A native code to C/C++ decompiler

[+] userbinator|11 years ago|reply

No source? The first thing I did was try it on itself... which I suppose is somewhat of an "acid test". It took a few minutes and an enormous amount of memory, but finally it told me that the function at the very beginning of the executable, definitely a nontrivial one, decompiles to...

    void fun_401000() {
    }

I'm sure I hit upon some edge case and much better output can be had from this tool if I play with it some more, but for a first impression, not so good. But I'm definitely going to keep this one around, it looks promising.

[+] webkike|11 years ago|reply

For all we know, that result is a complete facsimile of the original source. But then again, we don't have the source.

[+] os_|11 years ago|reply

The original and the most powerful disassembler is IDA Pro. The project was started in the 90s and has been used for security analysis, antivirus work, protection analysis/research, hacks as well as normal dev work in the closed-source ecosystems.

https://www.hex-rays.com/products/ida/index.shtml

The author has implemented a decompiler plugin over the top of IDA and it works on the real-world code. The point here is to annotate the disassembly bottom-up and then decompile.

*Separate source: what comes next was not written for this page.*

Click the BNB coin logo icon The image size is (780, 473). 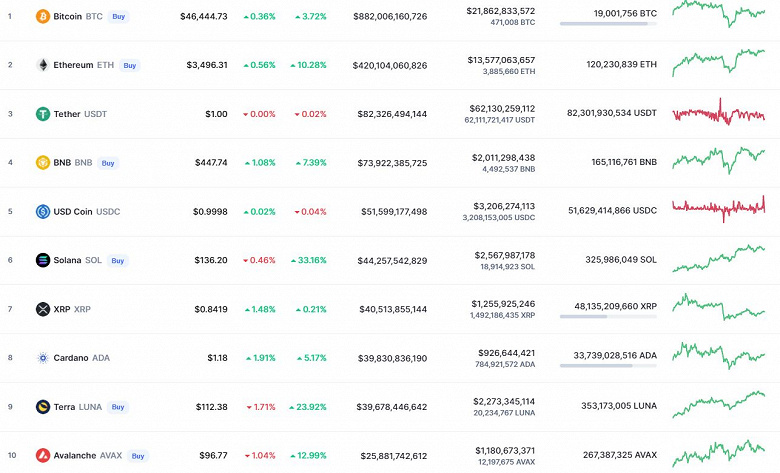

https://www.hex-rays.com/products/decompiler/index.shtml

I don't want to bash the author of Snowman - this kind of research is serious fun. Yet, IDA has an insane lead.

[+] tptacek|11 years ago|reply

IDA is great, but for day-to-day work, especially if you're casual, Hopper is a really strong contender, and it's (amazingly) even cheaper than IDA. Hopper also was designed from the get-go to have a first-class Python interface, and it includes a workable decompiler.

[+] pjmlp|11 years ago|reply

IDA was not the first one. There have been a few others since the 80's.

[+] DigitalJack|11 years ago|reply

It's also expensive. I'm sure it's worth it from all I've heard, but it's unlikely I'll ever have the money for hobby work.

[+] jordigh|11 years ago|reply

C and C++ are different languages. I only saw C examples. How would you even decompile to C++? The only C++ information you have in the object code is the mangled names. How do you use that to get C++ code?

[+] _wmd|11 years ago|reply

And vtables, rtti data, systematic sequences of ops for invoking base classes, intrinsic/library functions emitted by the compiler in specific situations, exception handling tables, ...

[+] pjmlp|11 years ago|reply

As some other decompilers do, by having a knowledge pool of specific compilers.

Back in the 90's there was one targeted specifically to executables produced by Borland compilers.

[+] userbinator|11 years ago|reply

The first C++ compiler (Cfront) compiled from C++ to C.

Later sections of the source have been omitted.